You confirmed that statement in practice with your example, but it’s also true if you look at it in theory.
It’s easiest to see if you use the old 16 plus-or-minus 4% linear approximation, which corresponds roughly to a K-factor of 32. Under that approximation, a 1500 who draws a 1700 will gain 8 rating points, because 8 is 4% of the 200-point rating difference. (The “16 plus-or-minus” part doesn’t enter the picture if the game is drawn.)
Suppose the 1500 enters a 25-round tournament and gets 25 draws, all against opponents rated 1700. He will gain 8 points per game, for a total gain of 8 times 25, which is 200 points. His post-tournament rating will be 1700.
Meanwhile, his performance rating (i.e. his rating based on just the one event) will also come out 1700. (What else? He has just drawn 25 players, all rated 1700.)
So, with a 25-round tournament, the player’s rating has caught up completely with his performance rating. The 200-point “error” has worked its way out within 25 games, just as you said above.

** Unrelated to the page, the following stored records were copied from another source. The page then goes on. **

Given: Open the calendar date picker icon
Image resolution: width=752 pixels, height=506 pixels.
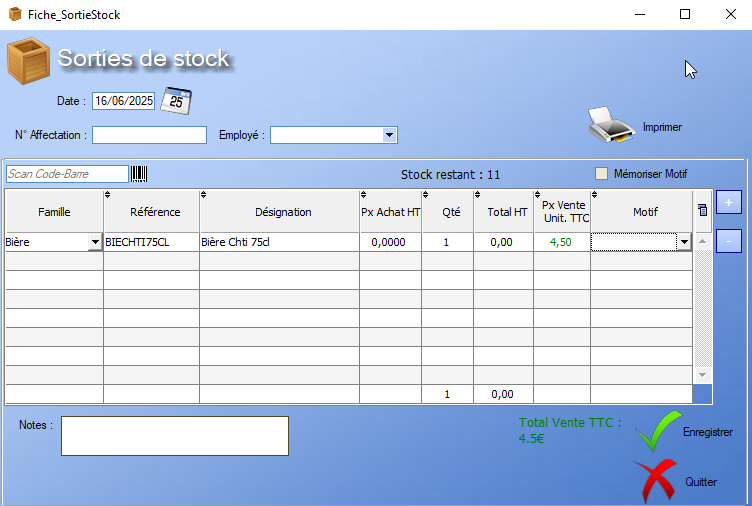Looking at the screenshot, I should coord(177,100).
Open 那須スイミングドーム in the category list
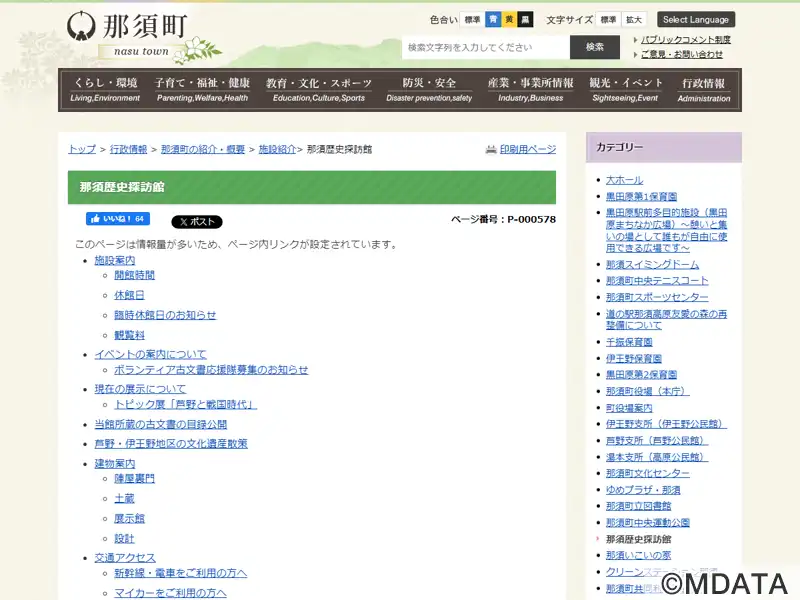 coord(652,265)
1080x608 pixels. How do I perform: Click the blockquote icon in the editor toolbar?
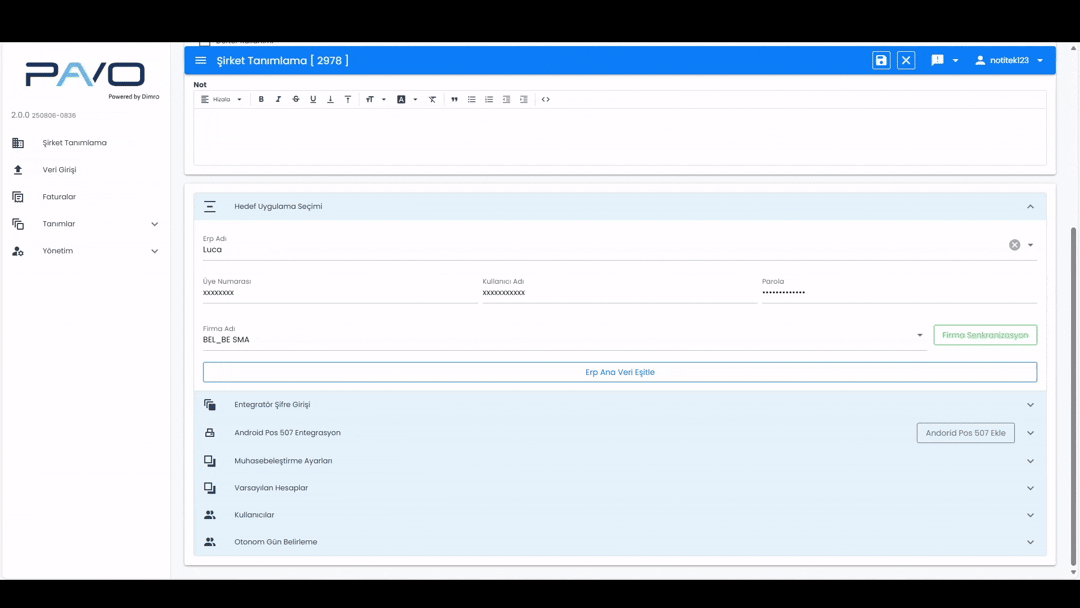[x=454, y=100]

It follows that, with a 30-round tournament for example, the player’s new rating would actually overshoot his performance rating. The player will end up at 1740, forty points higher than he “deserves”. That’s one reason (I suppose) that the US Chess rating software limits the number of rounds per tournament. (I think the limit is 14 or 20 or something like that.)
Going back to the 25-round example, if the tournament is broken up into five 5-round events, then the correction will come more slowly, because the post-event rating for each 5-round event becomes the pre-event rating for the next event. The player will jump from 1500 to 1540 in the first event, but it will not go to 1580 in the second, because the rating difference (between the player and his five 1700 opponents) is now only 160 instead of 200. 4% of 160 is 6.4 (instead of 8.0), times 5 rounds is 32 (instead of 40), so after his second event he will be at 1572 instead of 1580.
Because of this smoothing action, the number of games required to completely wipe out any error will typically be a little more than 25 – perhaps around 35 or so.
Bill Smythe